Traditionally, due to the tiny quantity of highly potent drug required for a dose, drugs delivered by DPIs are diluted with the inert sugar lactose, commonly referred to as the “carrier fraction” and typically making up at least 95% of the “fill mass”. A typical fill mass (the total mass of formulation filled for a single dose) for the treatment of respiratory illnesses such as asthma and COPD is approximately 10 mg. However, for many new molecules doses can be higher than 50 mg, which exceeds the limit of tolerability for many patients, and presents significant challenges for the current delivery technology, resulting in variability in the delivered dose and an undesirably low respirable fraction.
Our Quattrii and Aeolus inhalers offer an innovative solution to this problem: separate (or “classify”) the API from the carrier particles within the blister and retain the large, inert carrier particles in the blister. This significantly reduces the mouth and throat deposition, allowing for much higher doses to be delivered in a single inhalation. We call this “classification”.
Figure 1 shows performance comparison data between Quattrii and RS01 for the same fill mass (75 mg). With RS01, nearly all of the 75 mg dose is emitted from the device, including 65 mg of large, inert carrier fraction, which will land in the throat, potentially inducing cough. The Fine Particle Dose (FPD) emitted by Quattrii is as high as (or better than) RS01, but only a total mass of less than 15 mg is emitted from the device, the rest of the carrier fraction is retained in the blister.
|
Figure 1: Comparison of total emitted mass for 75 mg fill mass between RS01 and Quattrii at 4 kPa pressure drop (NGI results) |
|
If a patient’s inhalation tolerance limit is 30 mg, for example, then a dose of 75 mg would need to be delivered in 3 separate inhalation shots in RS01, to avoid cough. However, in Quattrii the entire dose could be delivered in a single inhalation, because the majority of the inert carrier fraction is retained in the blister.

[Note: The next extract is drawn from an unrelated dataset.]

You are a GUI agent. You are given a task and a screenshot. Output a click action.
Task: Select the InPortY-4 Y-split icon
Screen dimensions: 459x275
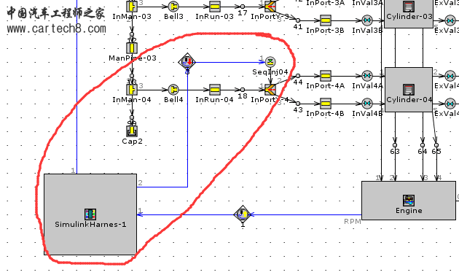(270, 90)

Novel engineered spray-dried particles are growing in popularity, which allow primary packaging to be filled with API-only formulations, with zero carrier fraction. Whilst these novel formulations are designed to have better flowability than traditional micronised API formulations, they still pose substantially greater handling and filling challenges than carrier-based formulations.
API-only formulations may be the right choice for some applications, for which we also have API-only variants of both Aelous and Quattrii.
Our classifying DPIs, Aeolus and Quattrii, allow existing and new carrier-based formulations to be delivered to the lung in much higher single-shot inhalations, potentially eliminating the need to transition to API-only formulations.
[1] Claus S, Weiler C, Schiewe J, Friess W, How can we bring high drug doses to the lung?, European journal of pharmaceutics and biopharmaceutics: official journal of Arbeitsgemeinschaft fur Pharmazeutische Verfahrenstechnik 86(1) 2013
[2] Hickey A, Why we need to deliver large amounts of powder to the lungs and the concurrent challenges, Drug Delivery to the Lungs, Volume 30, 2019
[3] Sibum I, Hagedoorn P, Boer A H, Frijlink H W, Grasmeijer F: Challenges for pulmonary delivery of high powder doses, International Journal of Pharmaceutics 2018 ;Volume 48, 1: pp 325 – 336.